В ту ночь Тиберий лёг спать поздно и долго не мог заснуть. Даже Эварну он предпочёл не приглашать в свою спальню. Его мучили размышления. Он подозревал всех солдат, что служили у него. Он подозревал полководцев. И то, что ему не удавалось найти ответов на свои вопросы, мучило его.
Под утро Тиберий ненадолго уснул, но был разбужен, едва забрезжил рассвет. Пробудившись от громких голосов и пения, доносившегося через открытое окно, кесарь лежал, рассеянно глядя, как полог колышется над ним от движения воздуха.
— Германик жив! Хвала Германику! — звучали громкие голоса.
Поднявшись с постели, Тиберий приблизился к окну. Он увидел, что в сторону храма Юпитера Капитолийского движется людской поток, распевающий гимны. Двери храма были распахнуты, на крыльце толпился народ.
Кликнув спального раба, Тиберий приказал пригласить в его покои Сеяна, который часто ночевал во дворце. Наблюдая за толпой, внимая её крикам, Тиберий чувствовал недоверие и страх. Он точно знал, что Германик отравлен и мёртв. Но тогда почему все эти люди благодарят Юпитера за спасение генерала? Постепенно страх в душе Тиберия сменился паникой. Вдруг Пизон обманул его? Или, быть может, яд оказался недостаточно сильным и Германик выздоровел? От таких мыслей Тиберию становилось не по себе.

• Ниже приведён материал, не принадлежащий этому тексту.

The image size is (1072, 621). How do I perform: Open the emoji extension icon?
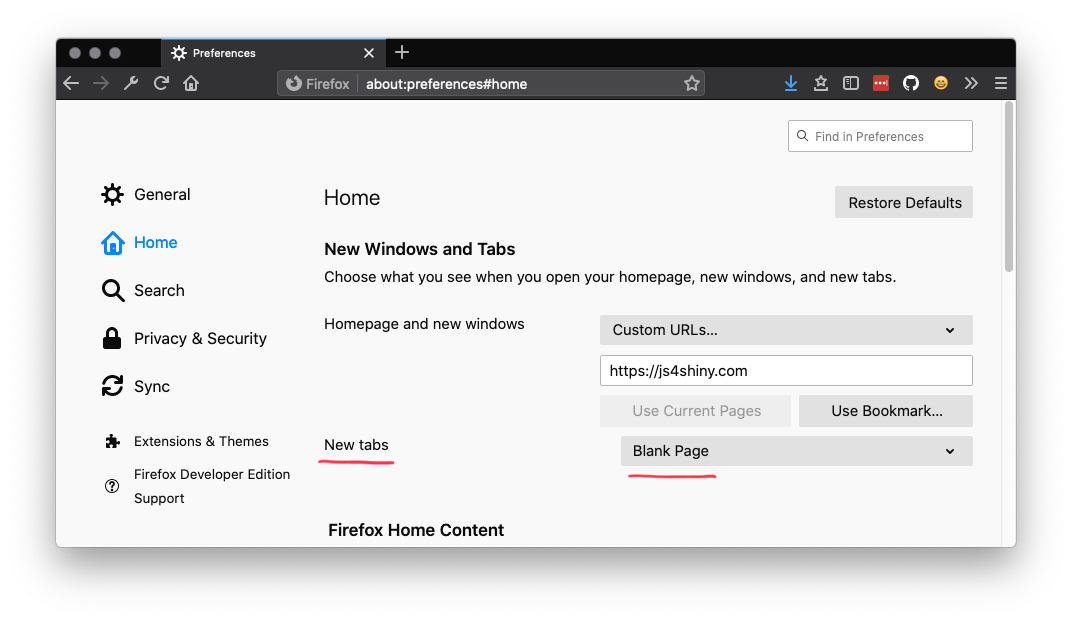point(941,83)
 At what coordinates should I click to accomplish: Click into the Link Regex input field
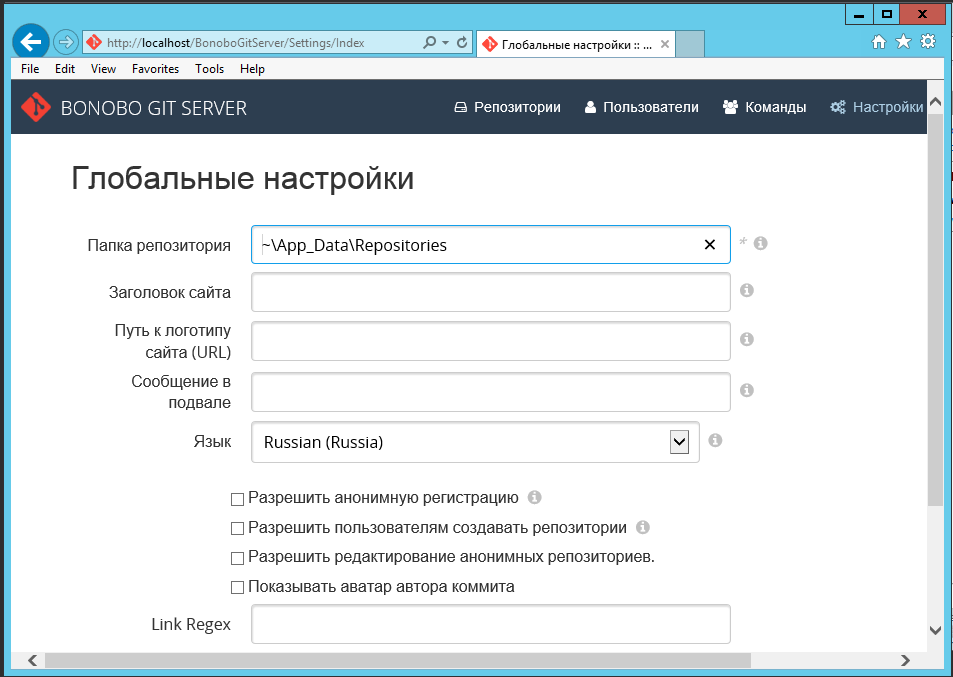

В дверях спальни появился Сеян. Его, как и Тиберия, разбудили людские голоса, но он уже успел облачиться в панцирь и поговорить о происходящем с верными ему преторианцами.
— Что всё это значит? — резко спросил Тиберий, кивнув в сторону окна.
— Купцы, прибывшие из Антиохии, распространили среди римлян лживые слухи, — сказал Сеян. — Они рассказали, будто бы Германик выздоровел. Но вам не следует волноваться. Мне точно известно, что к нашим берегам уже причалили триремы из флотилии Германика. На борту одной из них Агриппина везёт его прах. Мои люди встретили внучку Октавиана в порту и сейчас провожают в город.
— В таком случае пусть благодарят Юпитера за несостоявшееся чудо, — молвил Тиберий. — Мы не станем им мешать.
— Справедливо, — ответил Сеян. — Я знал, что вы поступите мудро и потому не отдал приказ солдатам разогнать толпу.
Отослав Сеяна, Тиберий в течение часа наблюдал из окна за празднованием спасения Германика. Всё-таки народ очень любил генерала. Никогда люди не будут любить так его, Тиберия. И хотя кесарь обычно утверждал, что ему безразлично отношение народа, в глубине души он завидовал Германику. Любовь к Германику переживёт его в столетиях...
Вечером стало известно, что слухи, привезённые купцами, ложны. К городу приближались солдаты Германика, сопровождавшие его вдову Агриппину. Рим погрузился в отчаяние.
ГЛАВА 45
В те дни у всех, кто находился в городе, создавалось впечатление, словно скорбь витает даже в воздухе. Многие жители выбросили новорождённых детей, считая, что те появились на свет в столь горестный период и не смогут вырасти добропорядочными гражданами.